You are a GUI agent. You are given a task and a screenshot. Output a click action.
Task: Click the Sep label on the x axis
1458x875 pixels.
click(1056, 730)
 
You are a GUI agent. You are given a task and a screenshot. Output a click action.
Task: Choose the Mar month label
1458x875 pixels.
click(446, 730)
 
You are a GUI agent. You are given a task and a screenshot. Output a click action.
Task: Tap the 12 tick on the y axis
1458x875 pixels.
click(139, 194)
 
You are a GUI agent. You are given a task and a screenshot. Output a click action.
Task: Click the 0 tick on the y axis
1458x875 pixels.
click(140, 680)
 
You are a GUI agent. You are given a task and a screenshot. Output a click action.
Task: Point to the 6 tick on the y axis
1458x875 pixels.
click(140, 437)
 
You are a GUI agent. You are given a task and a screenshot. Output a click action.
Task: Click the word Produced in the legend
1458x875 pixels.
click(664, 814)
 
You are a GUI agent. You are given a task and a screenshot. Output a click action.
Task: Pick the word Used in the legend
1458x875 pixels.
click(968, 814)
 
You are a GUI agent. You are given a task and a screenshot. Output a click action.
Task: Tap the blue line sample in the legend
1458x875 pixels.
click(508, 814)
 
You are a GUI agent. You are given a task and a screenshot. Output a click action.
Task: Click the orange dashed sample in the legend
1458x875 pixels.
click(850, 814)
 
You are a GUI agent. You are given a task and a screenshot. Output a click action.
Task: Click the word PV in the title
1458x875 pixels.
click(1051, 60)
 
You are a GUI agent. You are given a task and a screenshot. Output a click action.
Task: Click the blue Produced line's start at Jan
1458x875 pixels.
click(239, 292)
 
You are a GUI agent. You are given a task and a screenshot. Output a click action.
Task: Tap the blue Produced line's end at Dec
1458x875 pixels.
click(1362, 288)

___

What needs to be done
Rewrite everything from the start of the rows down through the line containing "click(968, 814)", replacing "y axis" with "vertical axis" and leaving all else unchanged.

Written reply
You are a GUI agent. You are given a task and a screenshot. Output a click action.
Task: Click the Sep label on the x axis
1458x875 pixels.
click(1056, 730)
 
You are a GUI agent. You are given a task and a screenshot. Output a click action.
Task: Choose the Mar month label
1458x875 pixels.
click(446, 730)
 
You are a GUI agent. You are given a task and a screenshot. Output a click action.
Task: Tap the 12 tick on the vertical axis
1458x875 pixels.
click(139, 194)
 
You are a GUI agent. You are given a task and a screenshot. Output a click action.
Task: Click the 0 tick on the vertical axis
1458x875 pixels.
click(140, 680)
 
You are a GUI agent. You are given a task and a screenshot. Output a click action.
Task: Point to the 6 tick on the vertical axis
1458x875 pixels.
click(140, 437)
 
You are a GUI agent. You are given a task and a screenshot. Output a click action.
Task: Click the word Produced in the legend
1458x875 pixels.
click(664, 814)
 
You are a GUI agent. You are given a task and a screenshot. Output a click action.
Task: Pick the word Used in the legend
1458x875 pixels.
click(968, 814)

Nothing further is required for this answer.